There is, however, a very important issue at stake in the Swift Boat ads controversy, but it has more to do with domestic policy than with foreign wars.

Many Democrat partisans have called upon Bush to denounce the anti-Kerry ads. Republican partisans have cried “censorship!” at the attempt of Kerry supporters to have television stations pull the ads. Just a few months ago, many liberals cried “censorship!” when Bush supporters tried to pressure movie theaters to refuse to screen Michael Moore’s anti-war film, Fahrenheit 9/11.

Of course, the attempts by liberals and conservatives to limit the impact of Fahrenheit 9/11 and the Swift Boat ads are not censorship. True censorship involves force, specifically government force, used to prohibit people from speaking, writing, or publishing, under penalties of law. When people boycott or pressure companies to refrain from publishing or broadcasting, by threatening to withhold patronage or to complain loudly in public, such pressure, even though directed to lessen the impact of another’s message, is certainly not censorship — in fact, it is itself an exercise of free speech.

Kerry’s supporters have continued calling upon Bush to denounce the ads.
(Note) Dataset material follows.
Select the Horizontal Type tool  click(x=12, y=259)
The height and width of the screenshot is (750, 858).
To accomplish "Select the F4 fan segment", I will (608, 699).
Bush’s supporters point out that President Bush spoke out last Monday against all “soft money” ads produced by independent political groups, called “527s,” when he said,

I said this kind of unregulated soft money is wrong for the process. And I asked Senator Kerry to join me in getting rid of all that kind of soft money, not only on TV, but used for other purposes, as well…. I, frankly, thought we’d gotten rid of that when I signed the McCain-Feingold bill. I thought we were going to, once and for all, get rid of a system where people could just pour tons of money in and not be held to account for the advertising….

I don’t think we ought to have 527s. I can’t be more plain about it. I hope my opponent joins me in condemning these activities of the 527s.

While many of Bush’s supporters have defended the ads, they still favorably invoke the president’s condemnation of all such ads, as if to show that the president is above the partisanship of nasty smear campaigns. Meanwhile, many Democrats are upset because Bush has not specifically denounced the Swift Boat ads in question, but has made only more general statements.

Lost throughout all of this is that Bush has essentially called for censorship of an entire class of political advertising. Whereas attempts by frustrated citizens to boycott, discredit, and otherwise limit the impact of the Swift Boat Veterans for Truth or Michael Moore cannot be properly called censorship, the president of the United States, in lamenting that a law he signed has not eliminated all 527 ads from television, is advocating censorship, and suggesting the government should more vigorously restrict what private groups are allowed to say on television. While Bush’s defenders accuse his opponents of trying to “censor” the Swift Boat Veterans, it is their president who is the real threat to free speech.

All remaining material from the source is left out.